Article from the star
First, Olympic champion Kim Yu-na’s camp gave Brian Orser the cold shoulder. Then, they showed the coach who took her to figure skating’s pinnacle the door.
Orser and fellow coach Tracy Wilson got the word earlier this month from Kim’s mother Park Mi-hee that their services were no longer required to guide the 19-year-old national hero from South Korea.
“It was very much a surprise,” said Orser. “There was really no valid reason. I still don’t understand why they did this. I don’t know. It came out of the blue. They sat down with me and Tracy and said we’re not coaching her anymore. And that was that.”
Kim blossomed under the tutelage of Orser and Wilson, who trained her out of the Toronto Cricket, Skating and Curling Club, winning the world title in a landslide in 2009 and then overwhelming the field at the Vancouver Olympics to win the gold. Orser was a popular figure in South Korea, and was even featured in a commercial.
Orser and Wilson got the news from Kim’s mother at a meeting on Aug. 2 — the skater wasn’t present. He said he waited three weeks before issuing a release Tuesday because he thought there might be a change of heart and things could be worked out.
Orser, a former world champion and two-time Olympic silver medalist, found the reasons for their dismissal given by Park Mi-hee rather lame.
“They just felt that we had not given much attention to Yu-na, but at the same time she was kind of talking out of both sides of her mouth.,” he said, “She had told us to move forward with other students.
“We were just waiting to get our orders from the mother because that’s what we always did. She always told us when they were ready to move in a certain direction and we had a meeting and we got pen and paper out and we did a plan. We never got to that point.”
Kim’s management company AT Sports later released a statement saying relations between the skater and coach have been “uncomfortable” since May.
Orser said that’s not the case.
“I spoke with her the other day … She seems confused about what’s going on. Because of all this turmoil with her mother, she doesn’t know what’s going on.

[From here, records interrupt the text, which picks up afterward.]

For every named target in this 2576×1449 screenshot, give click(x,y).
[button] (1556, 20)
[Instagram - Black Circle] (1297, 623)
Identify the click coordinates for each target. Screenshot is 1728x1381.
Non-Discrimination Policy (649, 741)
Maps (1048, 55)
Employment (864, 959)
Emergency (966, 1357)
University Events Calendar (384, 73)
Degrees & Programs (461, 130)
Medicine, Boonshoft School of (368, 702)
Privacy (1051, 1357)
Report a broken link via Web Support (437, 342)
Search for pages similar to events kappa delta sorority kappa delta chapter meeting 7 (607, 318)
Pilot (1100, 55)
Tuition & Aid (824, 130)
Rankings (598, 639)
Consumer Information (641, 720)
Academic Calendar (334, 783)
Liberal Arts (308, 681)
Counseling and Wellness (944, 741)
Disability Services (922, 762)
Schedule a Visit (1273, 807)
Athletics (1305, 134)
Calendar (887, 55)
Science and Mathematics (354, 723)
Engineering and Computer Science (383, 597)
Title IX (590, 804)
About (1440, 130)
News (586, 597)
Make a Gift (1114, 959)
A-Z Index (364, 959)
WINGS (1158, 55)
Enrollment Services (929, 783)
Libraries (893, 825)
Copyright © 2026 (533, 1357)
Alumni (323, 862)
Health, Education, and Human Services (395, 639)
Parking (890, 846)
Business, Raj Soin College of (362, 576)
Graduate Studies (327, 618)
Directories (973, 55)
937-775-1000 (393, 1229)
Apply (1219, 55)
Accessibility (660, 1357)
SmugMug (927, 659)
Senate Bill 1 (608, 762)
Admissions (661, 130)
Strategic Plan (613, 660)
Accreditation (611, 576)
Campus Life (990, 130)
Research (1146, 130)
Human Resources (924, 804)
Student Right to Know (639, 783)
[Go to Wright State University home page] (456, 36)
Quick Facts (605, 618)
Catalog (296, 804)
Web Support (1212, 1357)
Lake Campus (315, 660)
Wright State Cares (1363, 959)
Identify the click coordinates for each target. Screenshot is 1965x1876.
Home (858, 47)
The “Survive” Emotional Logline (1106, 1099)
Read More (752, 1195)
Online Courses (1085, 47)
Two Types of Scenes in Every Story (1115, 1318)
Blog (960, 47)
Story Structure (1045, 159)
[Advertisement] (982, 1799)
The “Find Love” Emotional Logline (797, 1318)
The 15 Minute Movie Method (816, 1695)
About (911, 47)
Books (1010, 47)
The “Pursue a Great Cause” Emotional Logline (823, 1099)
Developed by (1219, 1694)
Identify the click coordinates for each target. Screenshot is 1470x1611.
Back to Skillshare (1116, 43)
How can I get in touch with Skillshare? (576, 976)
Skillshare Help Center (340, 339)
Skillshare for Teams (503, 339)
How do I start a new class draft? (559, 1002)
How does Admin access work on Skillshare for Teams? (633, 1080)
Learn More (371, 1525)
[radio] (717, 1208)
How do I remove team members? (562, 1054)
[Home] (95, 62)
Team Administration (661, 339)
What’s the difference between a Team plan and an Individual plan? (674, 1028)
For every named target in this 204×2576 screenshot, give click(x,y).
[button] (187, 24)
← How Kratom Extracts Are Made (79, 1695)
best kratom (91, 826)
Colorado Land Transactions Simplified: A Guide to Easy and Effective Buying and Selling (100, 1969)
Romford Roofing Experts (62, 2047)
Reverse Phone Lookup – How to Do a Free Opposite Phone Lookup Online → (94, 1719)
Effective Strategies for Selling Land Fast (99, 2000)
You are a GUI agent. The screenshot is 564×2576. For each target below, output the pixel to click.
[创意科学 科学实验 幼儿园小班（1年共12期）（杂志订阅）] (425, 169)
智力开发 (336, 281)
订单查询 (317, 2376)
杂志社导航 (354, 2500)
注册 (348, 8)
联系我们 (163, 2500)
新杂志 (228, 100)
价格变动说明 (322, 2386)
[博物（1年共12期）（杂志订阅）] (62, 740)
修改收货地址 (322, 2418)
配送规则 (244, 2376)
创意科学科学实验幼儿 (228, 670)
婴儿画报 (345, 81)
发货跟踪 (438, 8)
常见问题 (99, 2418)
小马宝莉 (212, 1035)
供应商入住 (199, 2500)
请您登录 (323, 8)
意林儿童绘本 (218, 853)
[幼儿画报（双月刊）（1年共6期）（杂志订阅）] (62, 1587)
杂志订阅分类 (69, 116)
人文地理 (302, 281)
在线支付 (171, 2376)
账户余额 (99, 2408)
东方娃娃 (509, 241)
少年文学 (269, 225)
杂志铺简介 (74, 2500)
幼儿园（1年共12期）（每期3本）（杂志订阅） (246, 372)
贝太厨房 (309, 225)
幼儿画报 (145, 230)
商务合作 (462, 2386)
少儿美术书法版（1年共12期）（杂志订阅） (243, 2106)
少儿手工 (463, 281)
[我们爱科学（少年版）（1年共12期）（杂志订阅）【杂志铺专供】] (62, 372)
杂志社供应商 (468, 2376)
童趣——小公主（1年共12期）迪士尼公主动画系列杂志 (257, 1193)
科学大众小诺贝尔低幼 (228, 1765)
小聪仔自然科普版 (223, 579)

Nor do I. That’s what I said to her, ‘I’m a little confused, but it’s been a great four years,’” said Orser.
“We just needed to have a little chat with her before I did this (went public), that the last four years were really magical and we had such a great thing and we support her in whatever direction she wants to go. She wasn’t part of any of these decisions about letting us go.”
Orser made it clear money was not an issue at all.
“None of this was over any kind of finances at all. No contract issues. I never had a contract with them from the beginning. I don’t now. There was no issue about bonuses or anything like that. This had nothing to do with money at all.”
Both Orser and Wilson had consciously decided to give Kim some space after the Olympics to figure things out because it had been such an emotional season and decisions had to be made.
“It’s one of those things you can’t force,” he said. “You have to make your choices and your decisions for the right reasons.”
Orser said he got the blessing from Kim’s mother to work with other skaters during the summer. Orser said she told him not to make any time for her daughter because they were unsure of their plans for the off-season.
Orser was left out of the loop all summer, including when Kim went off to Korea in July to do some shows. He read on the internet that she was pulling out of the Grand Prix events for this coming season but planned to compete at the world championships.
“I thought it was a little unfair that I had to read it on the internet, that they never consulted with me at all,” he said. “I kind of figured there was something up there.”
He further suspected something when he got a telephone call from former world ice dancing champion Shae-Lynn Bourne telling him that she would be choreographing Kim’s short program this season.
“It’s fine, but I wasn’t consulted on that, either,” said Orser. “I sent numerous emails to both her agents and to Yu-na when they were in Korea in July and I didn’t get one single response back from them.
“I was asking them what’s going on and saying I’m getting some media interest so I need to know what to say. There was literally not a single response, not one ‘Here’s what to say,’ or ‘We’ll talk to you when we get back.’ I even emailed at the end of it: ‘When are you coming back to Toronto?’ There was not even a response there. It was really kind of pathetic.”
Orser is philosophical moving forward. He’s working with a pair of fast-rising Americans Adam Rippon and Christina Gao, among others.
“I’ve got some great kids. I love my job, I love my work and I’ll continue to. I’ll probably lose more kids along the way.”
Also - contemplate Yu-Na's twitter message posted today (Before that she hadn't tweeted a thing in weeks) - Would you please stop to tell a lie, B? (Brian??) I know exactly what's going on now and this is what I've DECIDED.
There's something more behind this than has been leaked to Joe Public.........Yet.